Chainlit / chainlit

Build Conversational AI in minutes ⚡️
https://docs.chainlit.io
Apache License 2.0
7.23k stars 954 forks source link

`SQLAlchemyDataLayer` is missing a `get_element` method #1205

Open Simon-Stone opened 3 months ago

Simon-Stone commented 3 months ago

The SQLAlchemyDataLayer is missing a get_element method. Interacting with elements is therefore broken when this data layer is used.

I was trying to fix this, mirroring the implementation in ChainlitDataLayer. It looks like the method needs to return an ElementDict based on the thread_id and element_id. This maps to the columns threadId and id in the elements SQL table.

    async def get_element(
        self, thread_id: str, element_id: str
    ) -> Optional["ElementDict"]:
        query = f"""SELECT * FROM elements WHERE "id" = :element_id AND "threadId" = :thread_id"""
        parameters = {"element_id": element_id, "thread_id": thread_id}
        records = await self.execute_sql(query=query, parameters=parameters)
        if not records:
            return None
        element = records[0]
        return ElementDict(**element)

I figured that part out, but then the elements don't actually show up. I am not getting any errors, though. I am a bit lost here, because I have a hard time tracing the execution after the ElementDict is returned because of all the async code, which is new to me.

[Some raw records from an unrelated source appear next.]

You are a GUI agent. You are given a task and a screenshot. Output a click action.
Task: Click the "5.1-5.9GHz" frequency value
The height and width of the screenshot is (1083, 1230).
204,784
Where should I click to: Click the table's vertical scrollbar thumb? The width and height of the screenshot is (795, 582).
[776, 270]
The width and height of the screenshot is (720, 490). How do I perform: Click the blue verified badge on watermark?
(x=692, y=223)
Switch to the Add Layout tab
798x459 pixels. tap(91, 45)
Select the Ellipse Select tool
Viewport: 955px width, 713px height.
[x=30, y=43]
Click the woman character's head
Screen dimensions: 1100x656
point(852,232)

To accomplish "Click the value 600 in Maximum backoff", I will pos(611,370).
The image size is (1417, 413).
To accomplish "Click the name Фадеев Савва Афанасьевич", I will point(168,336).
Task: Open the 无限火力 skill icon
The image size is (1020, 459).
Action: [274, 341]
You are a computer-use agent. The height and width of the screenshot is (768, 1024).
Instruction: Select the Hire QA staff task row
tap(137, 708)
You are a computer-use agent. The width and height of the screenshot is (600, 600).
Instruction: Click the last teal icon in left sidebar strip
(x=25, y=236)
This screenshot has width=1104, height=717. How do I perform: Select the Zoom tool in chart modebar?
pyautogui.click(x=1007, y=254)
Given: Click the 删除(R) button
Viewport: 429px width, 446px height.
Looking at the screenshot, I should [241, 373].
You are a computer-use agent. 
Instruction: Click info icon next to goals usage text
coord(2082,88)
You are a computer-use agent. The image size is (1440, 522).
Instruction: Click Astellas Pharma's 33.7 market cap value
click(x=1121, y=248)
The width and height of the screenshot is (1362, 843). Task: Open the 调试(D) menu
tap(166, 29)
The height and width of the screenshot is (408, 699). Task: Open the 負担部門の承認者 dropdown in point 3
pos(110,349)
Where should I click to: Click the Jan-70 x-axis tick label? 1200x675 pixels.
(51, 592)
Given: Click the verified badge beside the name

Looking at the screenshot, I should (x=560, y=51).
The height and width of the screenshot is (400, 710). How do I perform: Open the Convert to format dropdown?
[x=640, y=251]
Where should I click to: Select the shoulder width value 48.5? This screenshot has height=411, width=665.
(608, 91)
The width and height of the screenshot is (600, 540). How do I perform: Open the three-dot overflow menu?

How does this ElementDict interact with the storage? How and where is the actual Element created? Maybe this has something to do with the LocalStorageClient I am using:

from chainlit.data import BaseStorageClient

import mimetypes
from pathlib import Path
from typing import Any, Coroutine, Union

async def write_file(
    root: str | Path, object_key: str | Path, content: str | bytes, mime: str
):
    path = Path(root) / (str(object_key) + mimetypes.guess_extension(mime))
    Path(path).parent.mkdir(parents=True, exist_ok=True)

    if isinstance(content, bytes):
        with open(path, "wb") as f:
            f.write(content)
    else:
        with open(path, "w") as f:
            f.write(content)

    return {"object_key": object_key, "path": str(path.absolute())}

class LocalStorageClient(BaseStorageClient):

    def __init__(self, dir: Union[str, Path]) -> None:
        super().__init__()
        self.dir = Path(dir)
        self.dir.mkdir(parents=True, exist_ok=True)

    async def upload_file(
        self,
        object_key: str,
        data: Union[bytes, str],
        mime: str = "application/octet-stream",
        overwrite: bool = True,
    ) -> Coroutine[Any, Any, Any]:

        return await write_file(
            root=self.dir, object_key=object_key, content=data, mime=mime
        )

Any help would be appreciated!

AidanShipperley commented 3 months ago

Hi @Simon-Stone,

I encountered this exact same issue a month ago, and it's unfortunately really complicated. While I do have a solution, I have no idea if this is the correct or optimal one.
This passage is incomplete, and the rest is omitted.